When I was a child, I consumed novels until my eyes grew hazy. Once my exams came around, I exercised the stamina of a monk, revising for lengthy periods without a break. But in recent years, I’ve watched that ability for intense concentration fade into infinite browsing on my device. My attention span now shrinks like a slug at the tap of a thumb. Reading for enjoyment seems less like nourishment and more like a marathon. And for a person who writes for a profession, this is a professional hazard as well as something that made me sad. I wanted to regain that mental elasticity, to halt the brain rot.

So, about a year ago, I made a modest promise: every time I encountered a term I didn’t understand – whether in a book, an article, or an overheard discussion – I would look it up and write it down. Not a thing fancy, no elegant notebook or stylish pen. Just a running list kept, amusingly, on my phone. Each seven days, I’d spend a few minutes reviewing the collection back in an attempt to imprint the word into my memory.
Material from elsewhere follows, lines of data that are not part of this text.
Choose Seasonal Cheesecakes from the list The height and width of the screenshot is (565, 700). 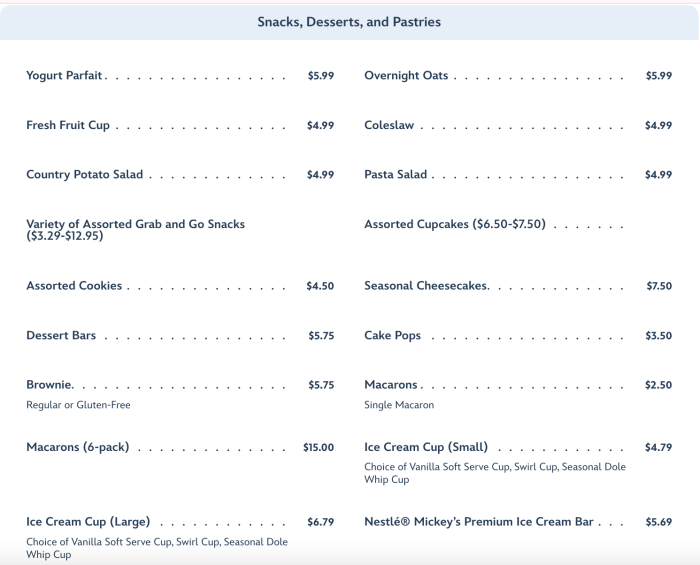click(x=427, y=286)
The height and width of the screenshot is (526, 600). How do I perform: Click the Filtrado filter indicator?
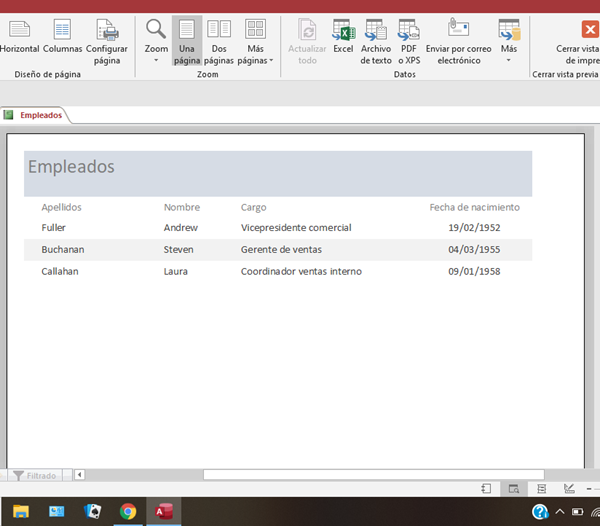[34, 475]
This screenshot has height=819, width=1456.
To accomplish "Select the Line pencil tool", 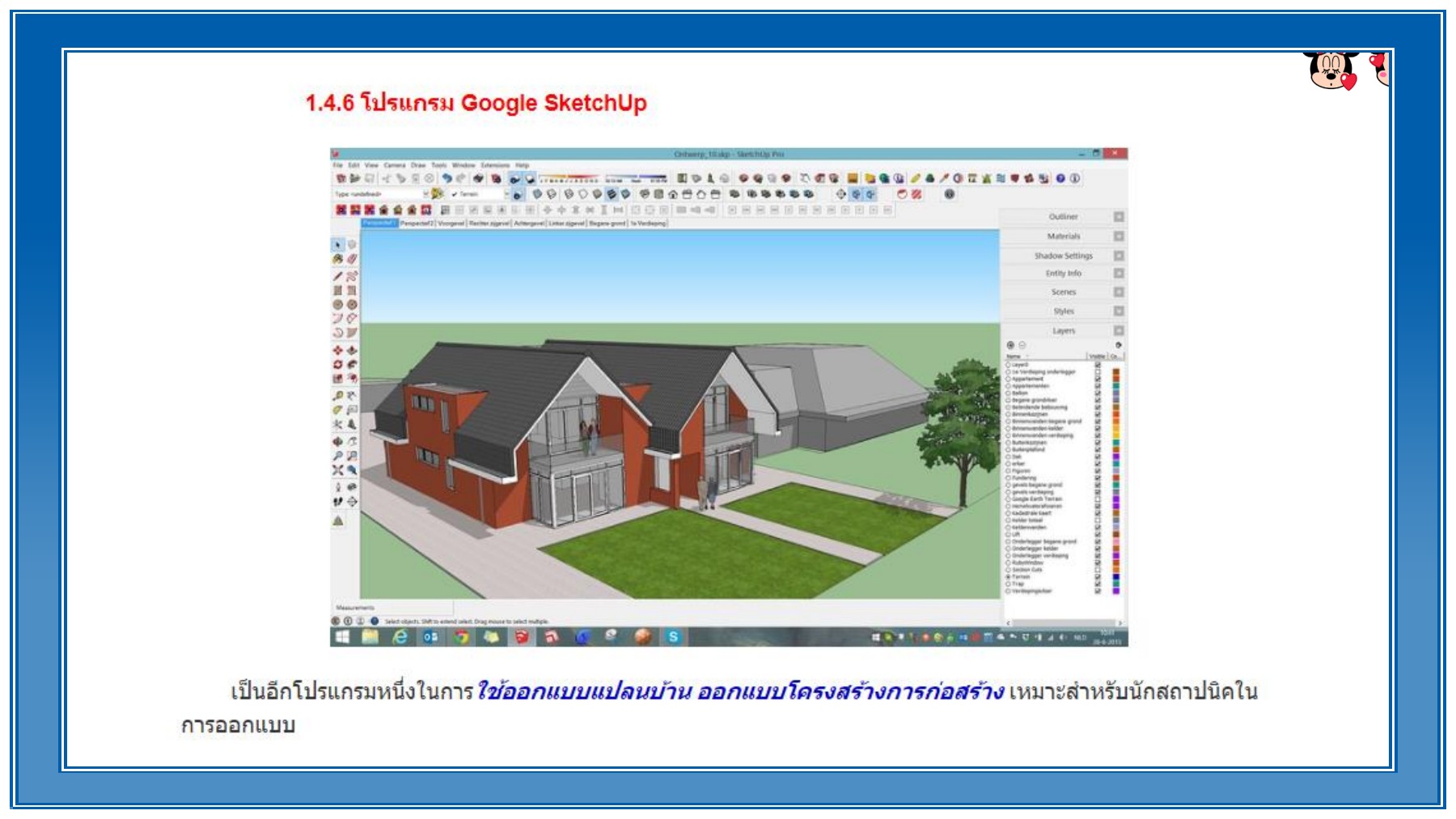I will [338, 276].
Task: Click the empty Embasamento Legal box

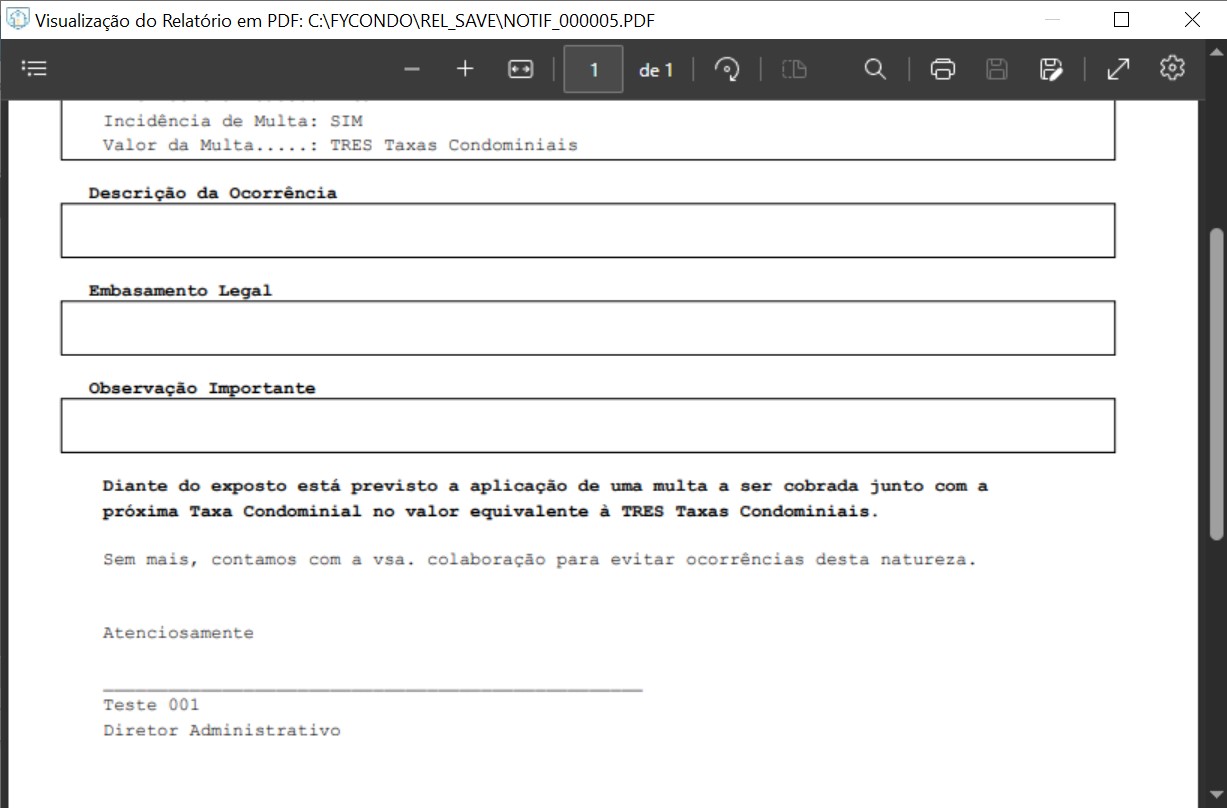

The record now covers almost twenty sheets, and this small habit has been subtly life-changing. The benefit is less about showing off with uncommon descriptors – which, to be honest, can make you appear insufferable – and more about the cognitive exercise of the ritual. Each time I look up and note a word, I feel a faint stretch, as though some underused part of my brain is flexing again. Even if I never deploy “eidolon” in conversation, the very process of spotting, documenting and reviewing it breaks the drift into passive, superficial attention.

Fighting the mental decline … The author at her residence, making a record of terms on her phone.

Additionally, there's a journalling aspect to it – it functions as something of a diary, a log of where I’ve been engaging, what I’ve been thinking about and who I’ve been listening to.

It's not as if it’s an easy habit to maintain. It is often very inconvenient. If I’m reading on the subway, I have to stop mid-paragraph, pull out my device and type “millenarianism” into my Google doc while trying not to elbow the person pressed against me. It can reduce my pace to a maddening crawl. (The e-reader, with its built-in dictionary, is much easier). And then there’s the revising (which I frequently forget to do), dutifully browsing through my growing word-hoard like I’m studying for a vocabulary test.

In practice, I incorporate maybe five percent of these words into my daily conversation. “Incorrigible” made the cut. “Lugubrious” too. But most of them stay like exhibits – admired and listed but rarely used.

Nevertheless, it’s made my thinking much keener. I notice I'm turning less often for the same tired selection of descriptors, and more frequently for something exact and muscular. Rarely are more gratifying than unearthing the perfect term you were seeking – like finding the lost component that locks the picture into place.

At a time when our gadgets siphon off our focus with merciless efficiency, it feels subversive to use my own as a instrument for deliberate thinking. And it has given me back something I worried I’d lost – the pleasure of exercising a intellect that, after a long time of lazy browsing, is at last stirring again.

William Leon
William Leon

A seasoned IT consultant passionate about driving innovation and helping businesses navigate digital challenges with cutting-edge solutions.